SHELBURNE — All three Board of Health members resigned June 30 in response to the Selectboard’s decision to reduce their stipends by half.
The stipends were reduced from $1,250 to $600 for the chairwoman, Deborah Coutinho, and from $944 to $400 for board members, Robert Hicks Jr. and Robert Gonzales.
All three Board of Health seats remain vacant, Selectboard Chairman Matthew Marchese said. The town is currently recruiting new members.
The Selectboard made the stipend cuts after comparing previous years’ amounts to other similarly sized towns, Marchese said. He noted that the Selectboard increased the emergency management committee’s stipends after seeing that other towns paid these workers more.
“We were looking to be consistent with other towns,” Marchese said.
Another reason for the cuts, Marchese said, was that many of the health board’s responsibilities were recently outsourced to the Franklin Regional Council of Governments (FRCOG)’s Cooperative Public Health Service. Townspeople voted in September to increase access to the cooperative, with the additional services including restaurant and septic inspections and enforcement of sanitation standards.
After the FRCOG took over public health inspections, the town’s board members were reduced to maintaining records located at Town Hall, Coutinho said.
“If people needed information that the FRCOG didn’t have, then we would have that information,” Coutinho said.
Coutinho said the health board members were not given an opportunity to meet with the Selectboard to discuss their duties and understand the stipend cuts. The Board of Health was notified about the cuts in a March 21 memo from Town Administrator Terry Narkewicz. The health board sent Narkewicz an email on April 1, the day the warrant closed, asking to appeal the cuts, she said.
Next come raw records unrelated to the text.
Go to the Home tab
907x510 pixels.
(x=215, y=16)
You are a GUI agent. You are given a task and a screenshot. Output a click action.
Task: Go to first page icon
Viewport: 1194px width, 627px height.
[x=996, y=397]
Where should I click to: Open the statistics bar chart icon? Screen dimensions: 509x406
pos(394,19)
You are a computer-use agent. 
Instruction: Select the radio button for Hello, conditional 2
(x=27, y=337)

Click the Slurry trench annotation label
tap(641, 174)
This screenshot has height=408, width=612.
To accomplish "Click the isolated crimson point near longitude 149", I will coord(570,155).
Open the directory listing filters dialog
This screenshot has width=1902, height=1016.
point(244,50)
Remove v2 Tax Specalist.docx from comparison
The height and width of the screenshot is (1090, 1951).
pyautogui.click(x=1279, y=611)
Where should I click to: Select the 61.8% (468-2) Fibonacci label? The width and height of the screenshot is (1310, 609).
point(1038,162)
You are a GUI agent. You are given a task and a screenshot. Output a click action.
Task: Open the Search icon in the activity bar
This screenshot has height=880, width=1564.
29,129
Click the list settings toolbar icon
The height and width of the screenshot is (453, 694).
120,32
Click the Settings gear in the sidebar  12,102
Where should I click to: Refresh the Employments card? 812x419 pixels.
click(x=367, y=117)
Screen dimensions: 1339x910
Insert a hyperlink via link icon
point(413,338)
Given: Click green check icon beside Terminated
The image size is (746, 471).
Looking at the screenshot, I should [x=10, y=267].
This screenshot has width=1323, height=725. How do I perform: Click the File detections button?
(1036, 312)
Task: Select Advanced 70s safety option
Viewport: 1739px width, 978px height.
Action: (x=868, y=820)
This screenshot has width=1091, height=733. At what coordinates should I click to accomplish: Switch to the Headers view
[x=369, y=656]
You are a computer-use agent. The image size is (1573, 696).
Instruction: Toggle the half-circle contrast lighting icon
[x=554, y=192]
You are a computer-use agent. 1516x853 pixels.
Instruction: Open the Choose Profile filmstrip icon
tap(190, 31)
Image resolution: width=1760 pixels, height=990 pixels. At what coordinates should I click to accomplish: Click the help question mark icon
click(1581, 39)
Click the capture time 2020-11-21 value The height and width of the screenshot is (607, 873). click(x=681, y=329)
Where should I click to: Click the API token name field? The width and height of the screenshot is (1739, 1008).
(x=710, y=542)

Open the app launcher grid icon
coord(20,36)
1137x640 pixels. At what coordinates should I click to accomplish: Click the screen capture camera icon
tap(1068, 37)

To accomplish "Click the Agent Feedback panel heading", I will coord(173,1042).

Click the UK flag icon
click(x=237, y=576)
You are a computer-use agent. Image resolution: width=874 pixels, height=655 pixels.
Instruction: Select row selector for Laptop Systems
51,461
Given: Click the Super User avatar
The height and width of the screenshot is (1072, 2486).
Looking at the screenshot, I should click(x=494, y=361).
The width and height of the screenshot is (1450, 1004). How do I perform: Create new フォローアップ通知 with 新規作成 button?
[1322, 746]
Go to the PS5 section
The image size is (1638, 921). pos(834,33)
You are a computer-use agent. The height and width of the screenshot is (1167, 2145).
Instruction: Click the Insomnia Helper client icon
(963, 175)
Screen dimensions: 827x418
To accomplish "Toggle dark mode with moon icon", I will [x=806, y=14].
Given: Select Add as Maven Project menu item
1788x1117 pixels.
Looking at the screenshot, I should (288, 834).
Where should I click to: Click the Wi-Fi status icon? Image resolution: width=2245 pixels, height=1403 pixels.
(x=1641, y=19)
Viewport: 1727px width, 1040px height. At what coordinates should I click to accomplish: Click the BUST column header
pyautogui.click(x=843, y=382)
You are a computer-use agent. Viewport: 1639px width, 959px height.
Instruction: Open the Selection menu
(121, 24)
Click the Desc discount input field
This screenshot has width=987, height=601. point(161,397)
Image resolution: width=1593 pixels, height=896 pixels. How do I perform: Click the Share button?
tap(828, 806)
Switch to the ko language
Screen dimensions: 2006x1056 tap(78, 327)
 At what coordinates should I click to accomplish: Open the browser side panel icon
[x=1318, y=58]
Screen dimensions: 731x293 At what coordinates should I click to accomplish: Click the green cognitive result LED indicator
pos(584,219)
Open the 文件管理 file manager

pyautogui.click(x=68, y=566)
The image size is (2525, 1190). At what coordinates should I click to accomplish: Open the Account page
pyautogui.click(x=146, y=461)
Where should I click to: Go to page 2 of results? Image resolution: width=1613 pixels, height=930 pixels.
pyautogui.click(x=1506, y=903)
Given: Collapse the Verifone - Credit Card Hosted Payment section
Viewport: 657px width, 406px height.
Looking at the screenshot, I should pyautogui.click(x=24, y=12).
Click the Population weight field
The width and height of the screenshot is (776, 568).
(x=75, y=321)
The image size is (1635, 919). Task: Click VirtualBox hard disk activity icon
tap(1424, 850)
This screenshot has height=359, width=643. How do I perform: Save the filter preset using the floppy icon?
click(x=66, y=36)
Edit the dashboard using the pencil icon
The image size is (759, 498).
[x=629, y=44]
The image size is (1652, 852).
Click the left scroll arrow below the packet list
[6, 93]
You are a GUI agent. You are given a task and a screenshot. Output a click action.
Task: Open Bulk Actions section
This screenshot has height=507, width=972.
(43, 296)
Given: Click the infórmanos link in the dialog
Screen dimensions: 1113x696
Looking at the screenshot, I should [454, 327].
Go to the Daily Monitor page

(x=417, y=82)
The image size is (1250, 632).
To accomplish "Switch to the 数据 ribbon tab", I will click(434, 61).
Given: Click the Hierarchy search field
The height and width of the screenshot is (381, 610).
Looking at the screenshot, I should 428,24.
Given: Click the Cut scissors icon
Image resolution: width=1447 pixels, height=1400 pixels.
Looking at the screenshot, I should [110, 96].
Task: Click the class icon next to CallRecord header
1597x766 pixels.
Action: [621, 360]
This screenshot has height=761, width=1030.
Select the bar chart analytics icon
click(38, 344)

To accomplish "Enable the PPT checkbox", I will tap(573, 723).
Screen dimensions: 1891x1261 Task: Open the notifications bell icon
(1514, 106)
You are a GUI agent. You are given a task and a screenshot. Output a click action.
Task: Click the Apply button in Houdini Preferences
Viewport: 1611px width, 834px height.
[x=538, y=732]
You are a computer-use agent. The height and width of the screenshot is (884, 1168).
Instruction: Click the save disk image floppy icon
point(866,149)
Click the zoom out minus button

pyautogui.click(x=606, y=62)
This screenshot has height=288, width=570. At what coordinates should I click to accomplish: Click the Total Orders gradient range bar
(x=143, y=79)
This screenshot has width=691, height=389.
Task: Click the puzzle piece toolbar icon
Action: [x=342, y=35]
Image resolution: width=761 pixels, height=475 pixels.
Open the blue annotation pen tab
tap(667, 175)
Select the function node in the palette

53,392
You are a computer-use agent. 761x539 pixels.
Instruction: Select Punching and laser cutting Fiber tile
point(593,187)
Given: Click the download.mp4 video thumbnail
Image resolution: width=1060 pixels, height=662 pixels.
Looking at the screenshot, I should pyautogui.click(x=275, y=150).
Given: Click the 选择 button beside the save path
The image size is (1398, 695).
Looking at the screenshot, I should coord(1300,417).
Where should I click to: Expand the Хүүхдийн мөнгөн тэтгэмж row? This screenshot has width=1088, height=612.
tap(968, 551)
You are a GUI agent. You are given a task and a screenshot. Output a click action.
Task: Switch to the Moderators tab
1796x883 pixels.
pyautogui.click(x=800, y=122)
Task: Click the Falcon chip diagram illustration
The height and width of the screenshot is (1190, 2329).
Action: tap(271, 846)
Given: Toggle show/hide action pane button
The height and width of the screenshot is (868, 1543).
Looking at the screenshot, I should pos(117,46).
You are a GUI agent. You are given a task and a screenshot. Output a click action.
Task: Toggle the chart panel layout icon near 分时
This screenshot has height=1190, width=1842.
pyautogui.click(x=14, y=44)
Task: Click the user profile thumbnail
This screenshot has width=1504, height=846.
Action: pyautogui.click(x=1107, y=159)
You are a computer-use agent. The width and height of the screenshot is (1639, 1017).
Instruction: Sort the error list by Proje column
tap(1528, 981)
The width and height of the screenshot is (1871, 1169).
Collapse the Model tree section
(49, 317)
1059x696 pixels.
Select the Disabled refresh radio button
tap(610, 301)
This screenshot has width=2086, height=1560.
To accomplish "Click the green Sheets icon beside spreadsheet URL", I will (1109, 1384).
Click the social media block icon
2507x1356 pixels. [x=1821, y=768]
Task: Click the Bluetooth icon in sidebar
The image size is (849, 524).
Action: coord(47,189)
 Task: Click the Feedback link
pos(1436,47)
“We just felt that there was no give and take with the Selectboard,” Coutinho said. “It’s a small town, and it wasn’t handled as well as it should have been.”
In addition to the health board, the Selectboard reduced the Board of Assessors’ stipend, reasoning that some of its responsibilities had been outsourced by automatization. However, the Board of Assessors contested this decrease at May’s Annual Town Meeting, making a motion for the amount to be restored. The vote was approved by the town.
Coutinho said the health board did not make a similar motion to increase its stipend at Town Meeting because it did not feel the “floor was the place for a discussion about our realistic analysis of the responsibilities.”
Marchese met with Coutinho after Town Meeting to discuss the matter, both said.
Coutinho has sat on the health board for roughly a dozen years, she said, and has been chairwoman for about three.
“It was a pleasure working for the town of Shelburne,” she said.